Following sporadic cases of infection with Cronobacter sakazakii (an enterobacter) the FDA has initiated a recall of batches of Abbott Infant Formula marketed under the Similac™ brand manufactured at the Sturgis, MI. plant.  According to FDA records, since October 2008, three of 27 inspections demonstrated deficiencies in good manufacturing practices with problems revealed in 2010, 2019, and 2021.

Abbott has acknowledged evidence of Cronobacter sakazakii in their plant but has denied that QC identified this organism in product.  Notwithstanding this contention, there are records showing destruction of product presuming contamination with either Cronobacter, Salmonella or some other pathogen.

Bill Maler, a prominent plaintiff’s attorney specializing in foodborne infection, has questioned the diligence of the FDA in following up on documented deficiencies in the Sturgis plant operated by Abbott.

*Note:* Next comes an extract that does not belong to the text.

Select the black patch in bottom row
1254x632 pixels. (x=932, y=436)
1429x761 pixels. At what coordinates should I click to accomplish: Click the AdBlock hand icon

This case indicates that FDA is failing to protect public health given the obligation of the Agency to prevent release of contaminated or adulterated foods including infant formula. Frequent outbreaks of foodborne disease in the U.S. justify the establishment of a dedicated food safety agency as in other nations. This will allow the FDA to devote their resources and personnel to the primary function of ensuring the safety of drugs and medical devices.